## Task brief
A line below contains "This screenshot has height=942, width=1200.", and a later one contains "Open the hamburger menu at top right". Repeat both, with every line between them, exactly.

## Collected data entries
——
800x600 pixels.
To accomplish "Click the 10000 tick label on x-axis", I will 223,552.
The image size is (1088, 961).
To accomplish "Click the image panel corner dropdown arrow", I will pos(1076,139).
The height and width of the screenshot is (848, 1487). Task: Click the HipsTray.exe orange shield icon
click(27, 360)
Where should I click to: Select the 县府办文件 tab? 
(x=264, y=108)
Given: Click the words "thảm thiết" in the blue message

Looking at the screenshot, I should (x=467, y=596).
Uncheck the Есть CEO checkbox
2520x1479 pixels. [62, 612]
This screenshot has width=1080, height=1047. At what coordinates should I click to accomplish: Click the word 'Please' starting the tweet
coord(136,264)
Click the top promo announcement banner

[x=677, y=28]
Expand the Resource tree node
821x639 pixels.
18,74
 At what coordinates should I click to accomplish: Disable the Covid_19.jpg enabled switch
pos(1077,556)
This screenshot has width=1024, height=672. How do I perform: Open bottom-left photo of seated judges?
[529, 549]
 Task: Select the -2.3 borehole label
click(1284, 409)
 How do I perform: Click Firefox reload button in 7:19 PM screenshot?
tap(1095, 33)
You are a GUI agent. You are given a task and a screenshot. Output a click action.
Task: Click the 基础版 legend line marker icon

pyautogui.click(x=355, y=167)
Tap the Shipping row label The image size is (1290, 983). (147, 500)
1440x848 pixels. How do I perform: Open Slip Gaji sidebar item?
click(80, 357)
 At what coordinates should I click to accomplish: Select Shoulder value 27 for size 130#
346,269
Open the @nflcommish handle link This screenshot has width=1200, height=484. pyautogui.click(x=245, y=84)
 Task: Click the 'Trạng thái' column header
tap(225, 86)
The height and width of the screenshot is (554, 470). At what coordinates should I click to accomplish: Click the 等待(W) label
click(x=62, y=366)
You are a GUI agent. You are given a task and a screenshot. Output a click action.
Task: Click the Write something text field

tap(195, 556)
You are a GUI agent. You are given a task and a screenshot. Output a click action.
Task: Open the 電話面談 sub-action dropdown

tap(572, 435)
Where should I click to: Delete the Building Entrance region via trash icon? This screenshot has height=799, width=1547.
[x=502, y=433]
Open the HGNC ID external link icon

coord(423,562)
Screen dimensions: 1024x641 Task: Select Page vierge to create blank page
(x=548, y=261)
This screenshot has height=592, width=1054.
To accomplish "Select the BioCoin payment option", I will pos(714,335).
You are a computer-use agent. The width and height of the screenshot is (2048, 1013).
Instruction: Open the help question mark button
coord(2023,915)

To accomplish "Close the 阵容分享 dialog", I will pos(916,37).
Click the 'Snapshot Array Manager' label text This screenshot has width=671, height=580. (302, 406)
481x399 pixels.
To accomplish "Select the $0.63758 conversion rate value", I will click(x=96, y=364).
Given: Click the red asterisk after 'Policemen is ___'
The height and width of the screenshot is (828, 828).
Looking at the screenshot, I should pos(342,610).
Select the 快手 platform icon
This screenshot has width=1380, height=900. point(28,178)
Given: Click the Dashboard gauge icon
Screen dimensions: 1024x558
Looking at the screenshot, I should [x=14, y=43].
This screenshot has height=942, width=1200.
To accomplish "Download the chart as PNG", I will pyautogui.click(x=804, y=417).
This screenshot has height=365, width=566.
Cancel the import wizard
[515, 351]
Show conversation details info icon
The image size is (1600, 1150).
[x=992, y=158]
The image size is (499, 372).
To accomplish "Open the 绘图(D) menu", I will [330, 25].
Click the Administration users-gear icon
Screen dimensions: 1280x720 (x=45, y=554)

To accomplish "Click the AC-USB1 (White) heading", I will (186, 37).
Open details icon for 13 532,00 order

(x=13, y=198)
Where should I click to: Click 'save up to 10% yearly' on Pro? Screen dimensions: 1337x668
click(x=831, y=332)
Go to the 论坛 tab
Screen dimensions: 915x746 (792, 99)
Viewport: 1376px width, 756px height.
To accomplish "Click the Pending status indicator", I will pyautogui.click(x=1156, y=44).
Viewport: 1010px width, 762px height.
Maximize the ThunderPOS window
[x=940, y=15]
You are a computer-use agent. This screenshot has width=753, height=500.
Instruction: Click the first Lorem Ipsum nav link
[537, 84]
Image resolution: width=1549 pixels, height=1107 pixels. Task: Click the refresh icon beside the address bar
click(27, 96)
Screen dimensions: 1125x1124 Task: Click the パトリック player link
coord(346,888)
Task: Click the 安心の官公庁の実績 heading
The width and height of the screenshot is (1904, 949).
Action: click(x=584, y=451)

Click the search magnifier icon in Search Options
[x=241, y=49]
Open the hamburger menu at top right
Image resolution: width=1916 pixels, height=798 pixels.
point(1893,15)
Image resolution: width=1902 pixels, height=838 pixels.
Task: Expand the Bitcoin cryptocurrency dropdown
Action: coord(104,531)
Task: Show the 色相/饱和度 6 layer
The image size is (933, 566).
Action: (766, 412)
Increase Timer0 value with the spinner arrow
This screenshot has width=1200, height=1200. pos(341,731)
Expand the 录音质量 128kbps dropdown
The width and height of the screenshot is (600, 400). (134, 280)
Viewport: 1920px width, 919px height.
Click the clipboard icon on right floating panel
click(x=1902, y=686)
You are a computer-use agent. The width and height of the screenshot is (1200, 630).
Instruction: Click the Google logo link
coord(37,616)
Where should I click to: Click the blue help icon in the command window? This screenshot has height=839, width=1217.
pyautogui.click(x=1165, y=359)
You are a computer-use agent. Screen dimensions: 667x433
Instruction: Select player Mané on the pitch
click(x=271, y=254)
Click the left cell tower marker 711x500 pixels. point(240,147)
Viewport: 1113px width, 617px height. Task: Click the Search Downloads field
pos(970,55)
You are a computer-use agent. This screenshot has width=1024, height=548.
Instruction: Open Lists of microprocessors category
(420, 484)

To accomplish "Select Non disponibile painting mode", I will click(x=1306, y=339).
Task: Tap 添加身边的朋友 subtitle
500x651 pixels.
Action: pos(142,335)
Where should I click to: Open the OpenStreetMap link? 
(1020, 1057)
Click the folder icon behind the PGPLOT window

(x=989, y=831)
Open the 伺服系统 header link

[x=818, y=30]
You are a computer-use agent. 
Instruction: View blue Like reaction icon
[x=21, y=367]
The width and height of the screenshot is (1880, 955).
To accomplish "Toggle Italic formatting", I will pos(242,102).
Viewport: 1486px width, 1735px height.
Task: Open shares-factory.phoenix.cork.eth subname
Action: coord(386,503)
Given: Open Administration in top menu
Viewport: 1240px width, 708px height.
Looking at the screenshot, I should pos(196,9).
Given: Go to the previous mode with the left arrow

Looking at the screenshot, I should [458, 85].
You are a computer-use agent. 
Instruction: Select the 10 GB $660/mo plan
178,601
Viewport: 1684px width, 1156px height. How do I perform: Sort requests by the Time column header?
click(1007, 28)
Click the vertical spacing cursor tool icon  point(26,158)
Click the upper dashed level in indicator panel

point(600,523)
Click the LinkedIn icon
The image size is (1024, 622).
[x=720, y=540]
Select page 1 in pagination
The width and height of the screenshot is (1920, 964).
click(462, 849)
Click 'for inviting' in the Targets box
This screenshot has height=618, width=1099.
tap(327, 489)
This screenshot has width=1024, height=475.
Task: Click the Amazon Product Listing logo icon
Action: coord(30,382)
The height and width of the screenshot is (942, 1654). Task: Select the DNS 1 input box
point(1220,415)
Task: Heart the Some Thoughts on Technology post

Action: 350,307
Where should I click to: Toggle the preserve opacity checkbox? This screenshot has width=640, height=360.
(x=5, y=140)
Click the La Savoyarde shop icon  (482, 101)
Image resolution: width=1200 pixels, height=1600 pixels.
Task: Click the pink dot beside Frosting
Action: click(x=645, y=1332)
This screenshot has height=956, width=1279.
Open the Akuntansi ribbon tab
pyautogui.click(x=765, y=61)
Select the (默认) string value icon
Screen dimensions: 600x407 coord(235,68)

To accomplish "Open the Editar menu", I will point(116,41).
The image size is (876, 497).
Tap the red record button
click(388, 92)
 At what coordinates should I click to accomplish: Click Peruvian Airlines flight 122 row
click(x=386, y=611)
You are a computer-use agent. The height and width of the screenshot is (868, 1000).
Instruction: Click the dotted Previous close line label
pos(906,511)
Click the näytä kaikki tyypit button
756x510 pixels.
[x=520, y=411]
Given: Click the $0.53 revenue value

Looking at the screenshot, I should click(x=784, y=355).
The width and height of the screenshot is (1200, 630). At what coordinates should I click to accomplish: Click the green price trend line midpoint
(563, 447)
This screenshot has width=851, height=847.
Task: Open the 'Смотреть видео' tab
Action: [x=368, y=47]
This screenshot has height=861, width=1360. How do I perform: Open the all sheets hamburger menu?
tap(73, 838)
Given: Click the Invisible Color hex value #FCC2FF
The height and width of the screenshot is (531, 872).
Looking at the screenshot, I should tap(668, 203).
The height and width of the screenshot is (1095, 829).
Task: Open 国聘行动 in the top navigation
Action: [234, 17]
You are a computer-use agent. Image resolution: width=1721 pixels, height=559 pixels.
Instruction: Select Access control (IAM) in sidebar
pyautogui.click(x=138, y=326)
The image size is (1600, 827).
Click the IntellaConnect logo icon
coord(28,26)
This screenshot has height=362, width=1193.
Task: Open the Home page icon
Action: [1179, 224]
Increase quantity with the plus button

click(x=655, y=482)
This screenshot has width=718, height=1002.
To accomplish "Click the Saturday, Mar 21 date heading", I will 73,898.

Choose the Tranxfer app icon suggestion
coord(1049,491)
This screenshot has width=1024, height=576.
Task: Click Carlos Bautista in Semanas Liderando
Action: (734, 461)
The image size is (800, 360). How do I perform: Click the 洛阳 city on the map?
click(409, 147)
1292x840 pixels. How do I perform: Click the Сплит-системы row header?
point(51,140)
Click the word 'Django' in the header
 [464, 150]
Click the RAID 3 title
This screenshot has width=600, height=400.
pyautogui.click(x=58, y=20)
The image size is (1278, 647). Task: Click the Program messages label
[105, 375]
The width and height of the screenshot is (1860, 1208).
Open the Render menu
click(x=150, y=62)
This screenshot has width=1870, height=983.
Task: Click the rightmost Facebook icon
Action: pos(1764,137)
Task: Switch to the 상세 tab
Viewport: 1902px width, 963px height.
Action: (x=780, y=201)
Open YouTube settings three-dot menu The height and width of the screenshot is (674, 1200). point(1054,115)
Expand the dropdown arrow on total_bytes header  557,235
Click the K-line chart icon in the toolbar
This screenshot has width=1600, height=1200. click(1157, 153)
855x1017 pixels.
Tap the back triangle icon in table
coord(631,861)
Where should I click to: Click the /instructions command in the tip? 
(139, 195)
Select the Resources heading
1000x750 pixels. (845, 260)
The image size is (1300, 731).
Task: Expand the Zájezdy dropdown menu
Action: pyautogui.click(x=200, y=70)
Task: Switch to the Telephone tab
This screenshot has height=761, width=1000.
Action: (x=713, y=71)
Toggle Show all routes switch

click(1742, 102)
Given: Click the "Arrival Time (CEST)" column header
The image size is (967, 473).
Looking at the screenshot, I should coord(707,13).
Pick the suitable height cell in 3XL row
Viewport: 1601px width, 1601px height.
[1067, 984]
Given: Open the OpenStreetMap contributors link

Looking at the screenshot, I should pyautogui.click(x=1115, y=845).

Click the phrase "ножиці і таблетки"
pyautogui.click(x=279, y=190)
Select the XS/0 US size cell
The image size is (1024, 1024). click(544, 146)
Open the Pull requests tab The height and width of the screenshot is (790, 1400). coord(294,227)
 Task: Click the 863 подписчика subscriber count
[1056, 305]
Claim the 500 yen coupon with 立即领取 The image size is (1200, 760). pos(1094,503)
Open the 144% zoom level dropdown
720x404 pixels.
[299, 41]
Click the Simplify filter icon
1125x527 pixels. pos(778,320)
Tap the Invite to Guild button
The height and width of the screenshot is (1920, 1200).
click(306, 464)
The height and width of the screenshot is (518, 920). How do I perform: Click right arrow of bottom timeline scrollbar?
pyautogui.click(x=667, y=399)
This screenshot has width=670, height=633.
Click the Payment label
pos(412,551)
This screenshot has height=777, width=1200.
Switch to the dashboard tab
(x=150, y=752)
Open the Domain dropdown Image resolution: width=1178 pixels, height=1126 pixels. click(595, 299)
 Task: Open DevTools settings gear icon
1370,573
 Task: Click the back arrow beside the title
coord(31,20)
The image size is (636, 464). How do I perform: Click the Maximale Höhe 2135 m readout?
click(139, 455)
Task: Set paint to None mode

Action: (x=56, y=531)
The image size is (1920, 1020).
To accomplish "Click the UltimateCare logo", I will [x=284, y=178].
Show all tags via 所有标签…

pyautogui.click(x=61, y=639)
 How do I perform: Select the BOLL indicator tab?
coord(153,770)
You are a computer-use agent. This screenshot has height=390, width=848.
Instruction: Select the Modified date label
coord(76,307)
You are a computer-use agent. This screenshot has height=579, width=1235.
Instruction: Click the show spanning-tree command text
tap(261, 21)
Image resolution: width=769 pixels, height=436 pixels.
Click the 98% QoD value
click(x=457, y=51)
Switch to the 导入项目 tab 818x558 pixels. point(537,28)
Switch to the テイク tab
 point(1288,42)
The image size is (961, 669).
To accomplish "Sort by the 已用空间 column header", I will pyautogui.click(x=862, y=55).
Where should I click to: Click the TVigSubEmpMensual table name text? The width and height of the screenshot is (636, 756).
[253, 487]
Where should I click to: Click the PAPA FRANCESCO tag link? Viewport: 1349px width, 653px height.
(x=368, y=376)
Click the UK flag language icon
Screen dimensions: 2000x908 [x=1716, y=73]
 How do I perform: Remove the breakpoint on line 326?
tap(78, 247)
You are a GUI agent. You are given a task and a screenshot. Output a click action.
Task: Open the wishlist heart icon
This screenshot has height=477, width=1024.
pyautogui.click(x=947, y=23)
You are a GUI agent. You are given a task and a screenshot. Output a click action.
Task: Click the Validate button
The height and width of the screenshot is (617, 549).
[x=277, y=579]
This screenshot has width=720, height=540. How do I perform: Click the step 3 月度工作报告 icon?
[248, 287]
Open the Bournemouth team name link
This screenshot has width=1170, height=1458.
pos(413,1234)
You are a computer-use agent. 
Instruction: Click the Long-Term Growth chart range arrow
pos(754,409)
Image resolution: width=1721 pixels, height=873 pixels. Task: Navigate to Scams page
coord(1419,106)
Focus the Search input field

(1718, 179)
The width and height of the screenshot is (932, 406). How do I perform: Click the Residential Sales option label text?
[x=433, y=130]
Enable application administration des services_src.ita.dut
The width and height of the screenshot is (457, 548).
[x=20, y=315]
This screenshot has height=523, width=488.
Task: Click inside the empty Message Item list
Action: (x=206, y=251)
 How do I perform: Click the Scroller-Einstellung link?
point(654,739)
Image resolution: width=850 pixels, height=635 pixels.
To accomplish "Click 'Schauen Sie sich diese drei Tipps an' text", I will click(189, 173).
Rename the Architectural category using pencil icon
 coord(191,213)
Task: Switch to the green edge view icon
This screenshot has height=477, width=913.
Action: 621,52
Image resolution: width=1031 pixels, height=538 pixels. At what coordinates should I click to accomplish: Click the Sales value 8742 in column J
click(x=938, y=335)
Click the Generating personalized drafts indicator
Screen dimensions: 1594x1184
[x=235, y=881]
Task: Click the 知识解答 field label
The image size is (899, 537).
——
## Finished exercise
This screenshot has height=942, width=1200.
To accomplish "Download the chart as PNG", I will pyautogui.click(x=804, y=417).
This screenshot has height=365, width=566.
Cancel the import wizard
[515, 351]
Show conversation details info icon
The image size is (1600, 1150).
[x=992, y=158]
The image size is (499, 372).
To accomplish "Open the 绘图(D) menu", I will [330, 25].
Click the Administration users-gear icon
Screen dimensions: 1280x720 (x=45, y=554)

To accomplish "Click the AC-USB1 (White) heading", I will (186, 37).
Open details icon for 13 532,00 order

(x=13, y=198)
Where should I click to: Click 'save up to 10% yearly' on Pro? Screen dimensions: 1337x668
click(x=831, y=332)
Go to the 论坛 tab
Screen dimensions: 915x746 (792, 99)
Viewport: 1376px width, 756px height.
To accomplish "Click the Pending status indicator", I will pyautogui.click(x=1156, y=44).
Viewport: 1010px width, 762px height.
Maximize the ThunderPOS window
[x=940, y=15]
You are a computer-use agent. This screenshot has width=753, height=500.
Instruction: Click the first Lorem Ipsum nav link
[537, 84]
Image resolution: width=1549 pixels, height=1107 pixels. Task: Click the refresh icon beside the address bar
click(27, 96)
Screen dimensions: 1125x1124 Task: Click the パトリック player link
coord(346,888)
Task: Click the 安心の官公庁の実績 heading
The width and height of the screenshot is (1904, 949).
Action: click(x=584, y=451)

Click the search magnifier icon in Search Options
[x=241, y=49]
Open the hamburger menu at top right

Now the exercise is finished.